**Given task**
List every line of the items below that contains the string "button".

**Available data**
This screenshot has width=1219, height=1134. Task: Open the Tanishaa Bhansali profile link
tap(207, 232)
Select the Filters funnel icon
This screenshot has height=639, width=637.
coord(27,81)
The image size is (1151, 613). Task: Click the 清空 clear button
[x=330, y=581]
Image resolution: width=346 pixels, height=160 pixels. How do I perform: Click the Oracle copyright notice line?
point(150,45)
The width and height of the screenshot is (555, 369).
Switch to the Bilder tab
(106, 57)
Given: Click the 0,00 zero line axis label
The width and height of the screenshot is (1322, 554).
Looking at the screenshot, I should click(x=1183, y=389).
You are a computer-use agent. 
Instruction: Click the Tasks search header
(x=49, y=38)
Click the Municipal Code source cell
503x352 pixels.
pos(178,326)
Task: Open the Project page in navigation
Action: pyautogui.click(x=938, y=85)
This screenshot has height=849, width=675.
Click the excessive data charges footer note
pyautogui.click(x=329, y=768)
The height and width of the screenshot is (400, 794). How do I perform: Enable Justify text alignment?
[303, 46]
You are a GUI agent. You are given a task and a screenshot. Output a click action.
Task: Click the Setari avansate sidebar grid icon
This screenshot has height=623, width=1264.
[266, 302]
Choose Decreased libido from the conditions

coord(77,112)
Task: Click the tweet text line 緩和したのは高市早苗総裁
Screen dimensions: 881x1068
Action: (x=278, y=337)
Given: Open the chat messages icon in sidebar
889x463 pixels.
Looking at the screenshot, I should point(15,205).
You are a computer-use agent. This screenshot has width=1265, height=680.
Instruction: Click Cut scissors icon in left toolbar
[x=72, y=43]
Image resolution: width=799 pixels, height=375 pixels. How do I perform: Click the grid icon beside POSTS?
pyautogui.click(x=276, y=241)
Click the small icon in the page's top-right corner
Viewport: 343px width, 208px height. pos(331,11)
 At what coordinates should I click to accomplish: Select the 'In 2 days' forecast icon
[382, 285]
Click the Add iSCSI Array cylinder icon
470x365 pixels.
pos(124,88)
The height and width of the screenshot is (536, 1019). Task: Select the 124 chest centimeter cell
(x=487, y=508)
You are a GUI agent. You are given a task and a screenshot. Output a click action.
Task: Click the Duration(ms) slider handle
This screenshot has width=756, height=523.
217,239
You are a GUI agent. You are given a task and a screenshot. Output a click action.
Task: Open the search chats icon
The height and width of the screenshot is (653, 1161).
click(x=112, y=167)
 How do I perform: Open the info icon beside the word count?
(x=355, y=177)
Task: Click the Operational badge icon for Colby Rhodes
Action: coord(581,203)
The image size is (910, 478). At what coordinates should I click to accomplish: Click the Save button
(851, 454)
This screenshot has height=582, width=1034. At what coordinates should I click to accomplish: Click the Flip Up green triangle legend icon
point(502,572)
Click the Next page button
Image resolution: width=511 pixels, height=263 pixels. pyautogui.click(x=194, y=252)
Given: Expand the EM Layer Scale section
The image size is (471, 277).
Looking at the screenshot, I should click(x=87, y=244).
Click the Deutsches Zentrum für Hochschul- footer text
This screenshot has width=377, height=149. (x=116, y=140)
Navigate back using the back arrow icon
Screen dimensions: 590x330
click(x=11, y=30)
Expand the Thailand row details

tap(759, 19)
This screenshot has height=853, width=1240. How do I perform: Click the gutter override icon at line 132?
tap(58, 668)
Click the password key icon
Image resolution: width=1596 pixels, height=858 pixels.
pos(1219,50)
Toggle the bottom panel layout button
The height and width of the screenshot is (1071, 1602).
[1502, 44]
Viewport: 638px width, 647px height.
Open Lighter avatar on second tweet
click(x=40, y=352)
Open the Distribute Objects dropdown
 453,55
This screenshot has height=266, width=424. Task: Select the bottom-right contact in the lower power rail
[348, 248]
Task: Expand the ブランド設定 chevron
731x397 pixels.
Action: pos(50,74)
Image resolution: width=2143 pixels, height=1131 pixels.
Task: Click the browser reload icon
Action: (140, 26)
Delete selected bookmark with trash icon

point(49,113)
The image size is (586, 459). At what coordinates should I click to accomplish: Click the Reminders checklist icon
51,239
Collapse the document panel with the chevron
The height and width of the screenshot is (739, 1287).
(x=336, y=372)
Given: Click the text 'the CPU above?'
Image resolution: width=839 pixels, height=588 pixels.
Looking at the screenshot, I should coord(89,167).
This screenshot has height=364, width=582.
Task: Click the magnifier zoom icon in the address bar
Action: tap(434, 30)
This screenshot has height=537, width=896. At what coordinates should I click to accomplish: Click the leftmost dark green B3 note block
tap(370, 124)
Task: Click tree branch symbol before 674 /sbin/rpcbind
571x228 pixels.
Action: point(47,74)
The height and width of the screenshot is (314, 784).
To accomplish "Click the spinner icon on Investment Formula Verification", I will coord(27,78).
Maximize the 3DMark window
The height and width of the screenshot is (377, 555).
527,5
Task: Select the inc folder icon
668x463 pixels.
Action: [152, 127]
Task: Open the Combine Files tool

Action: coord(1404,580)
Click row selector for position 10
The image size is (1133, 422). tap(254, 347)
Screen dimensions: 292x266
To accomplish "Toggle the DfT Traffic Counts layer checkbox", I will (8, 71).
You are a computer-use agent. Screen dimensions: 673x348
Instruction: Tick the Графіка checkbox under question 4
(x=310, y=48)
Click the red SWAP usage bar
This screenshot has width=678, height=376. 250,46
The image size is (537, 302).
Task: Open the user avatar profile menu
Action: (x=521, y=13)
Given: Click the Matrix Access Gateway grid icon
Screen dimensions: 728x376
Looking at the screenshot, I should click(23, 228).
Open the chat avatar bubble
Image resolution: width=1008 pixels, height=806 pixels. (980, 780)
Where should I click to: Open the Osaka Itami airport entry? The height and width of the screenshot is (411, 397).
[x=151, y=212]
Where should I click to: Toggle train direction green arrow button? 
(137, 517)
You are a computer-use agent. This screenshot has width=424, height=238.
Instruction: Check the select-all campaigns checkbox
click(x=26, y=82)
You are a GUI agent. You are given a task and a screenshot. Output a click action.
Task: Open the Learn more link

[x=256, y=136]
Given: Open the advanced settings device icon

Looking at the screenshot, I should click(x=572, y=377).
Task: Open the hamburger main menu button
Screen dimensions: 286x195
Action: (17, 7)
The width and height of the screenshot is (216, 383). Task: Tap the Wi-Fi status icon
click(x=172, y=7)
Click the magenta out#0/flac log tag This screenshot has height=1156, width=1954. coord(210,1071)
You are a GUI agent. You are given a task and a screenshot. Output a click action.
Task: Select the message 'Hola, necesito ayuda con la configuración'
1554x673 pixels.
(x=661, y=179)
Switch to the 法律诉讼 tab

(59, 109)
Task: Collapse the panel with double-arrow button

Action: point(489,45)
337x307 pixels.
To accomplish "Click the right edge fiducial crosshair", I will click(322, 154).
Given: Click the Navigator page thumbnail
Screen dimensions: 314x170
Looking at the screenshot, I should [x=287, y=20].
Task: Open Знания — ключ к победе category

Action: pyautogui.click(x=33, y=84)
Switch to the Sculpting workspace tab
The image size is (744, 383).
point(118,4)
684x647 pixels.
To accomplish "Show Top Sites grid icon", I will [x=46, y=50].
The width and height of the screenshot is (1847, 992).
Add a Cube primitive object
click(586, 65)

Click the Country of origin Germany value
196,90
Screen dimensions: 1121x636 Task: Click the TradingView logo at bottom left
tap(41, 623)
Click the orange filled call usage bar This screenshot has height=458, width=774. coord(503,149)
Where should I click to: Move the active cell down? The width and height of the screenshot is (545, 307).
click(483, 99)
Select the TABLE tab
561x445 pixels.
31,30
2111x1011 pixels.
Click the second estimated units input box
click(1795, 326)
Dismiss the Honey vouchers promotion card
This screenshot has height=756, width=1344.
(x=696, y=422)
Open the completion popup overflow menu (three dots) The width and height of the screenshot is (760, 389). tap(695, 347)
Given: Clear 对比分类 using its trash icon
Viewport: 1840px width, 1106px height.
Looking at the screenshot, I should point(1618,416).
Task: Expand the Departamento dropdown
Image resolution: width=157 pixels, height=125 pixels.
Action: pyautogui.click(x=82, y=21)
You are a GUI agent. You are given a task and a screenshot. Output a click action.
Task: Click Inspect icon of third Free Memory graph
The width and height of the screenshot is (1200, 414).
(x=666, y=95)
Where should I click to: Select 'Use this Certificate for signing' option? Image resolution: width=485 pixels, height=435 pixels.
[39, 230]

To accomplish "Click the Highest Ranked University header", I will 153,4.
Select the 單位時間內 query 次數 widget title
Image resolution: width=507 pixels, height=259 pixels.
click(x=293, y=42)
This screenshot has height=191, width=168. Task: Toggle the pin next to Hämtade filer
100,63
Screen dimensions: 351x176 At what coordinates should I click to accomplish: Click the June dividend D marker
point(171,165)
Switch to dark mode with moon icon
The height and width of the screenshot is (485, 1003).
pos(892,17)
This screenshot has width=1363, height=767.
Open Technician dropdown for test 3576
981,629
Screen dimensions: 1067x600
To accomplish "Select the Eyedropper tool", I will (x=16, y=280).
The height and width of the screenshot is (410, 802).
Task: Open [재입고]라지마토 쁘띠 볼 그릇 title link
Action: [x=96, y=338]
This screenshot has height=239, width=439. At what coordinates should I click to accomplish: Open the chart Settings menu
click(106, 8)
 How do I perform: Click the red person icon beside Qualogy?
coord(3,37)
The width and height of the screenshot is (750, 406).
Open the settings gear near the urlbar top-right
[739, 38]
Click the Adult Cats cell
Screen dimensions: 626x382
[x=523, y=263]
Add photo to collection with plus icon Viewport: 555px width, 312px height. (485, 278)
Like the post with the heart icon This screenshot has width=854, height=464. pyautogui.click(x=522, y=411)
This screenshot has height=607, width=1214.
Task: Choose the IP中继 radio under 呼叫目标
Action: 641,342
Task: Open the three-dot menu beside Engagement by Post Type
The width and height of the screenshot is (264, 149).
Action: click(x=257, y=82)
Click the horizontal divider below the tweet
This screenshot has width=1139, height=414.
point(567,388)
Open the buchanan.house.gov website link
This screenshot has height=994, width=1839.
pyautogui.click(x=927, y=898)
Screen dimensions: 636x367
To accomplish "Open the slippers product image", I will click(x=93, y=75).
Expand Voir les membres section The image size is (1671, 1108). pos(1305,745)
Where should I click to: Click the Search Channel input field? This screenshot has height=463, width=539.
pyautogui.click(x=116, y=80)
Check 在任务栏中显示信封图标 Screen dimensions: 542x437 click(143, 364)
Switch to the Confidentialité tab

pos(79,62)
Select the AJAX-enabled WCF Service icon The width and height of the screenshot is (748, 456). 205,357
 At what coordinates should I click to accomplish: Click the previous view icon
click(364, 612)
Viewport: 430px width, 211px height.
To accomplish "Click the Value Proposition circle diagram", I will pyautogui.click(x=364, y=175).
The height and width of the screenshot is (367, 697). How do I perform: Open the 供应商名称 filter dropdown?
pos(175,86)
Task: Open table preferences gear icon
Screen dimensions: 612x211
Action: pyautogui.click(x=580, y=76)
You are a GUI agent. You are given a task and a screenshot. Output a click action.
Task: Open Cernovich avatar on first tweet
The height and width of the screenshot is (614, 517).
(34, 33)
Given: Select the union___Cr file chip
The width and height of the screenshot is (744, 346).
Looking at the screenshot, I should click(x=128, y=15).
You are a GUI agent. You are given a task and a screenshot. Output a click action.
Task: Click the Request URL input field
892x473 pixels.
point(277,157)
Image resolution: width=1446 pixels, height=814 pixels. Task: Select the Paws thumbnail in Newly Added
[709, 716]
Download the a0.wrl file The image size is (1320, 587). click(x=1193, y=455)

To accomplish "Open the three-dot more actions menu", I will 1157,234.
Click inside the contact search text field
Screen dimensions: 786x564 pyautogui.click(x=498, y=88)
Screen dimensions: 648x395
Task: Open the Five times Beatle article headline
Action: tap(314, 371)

**Reply to the task**
The image size is (1151, 613). Task: Click the 清空 clear button
The image size is (910, 478). At what coordinates should I click to accomplish: Click the Save button
Click the Next page button
Toggle the bottom panel layout button
Where should I click to: Toggle train direction green arrow button? 
Task: Open the hamburger main menu button
Task: Collapse the panel with double-arrow button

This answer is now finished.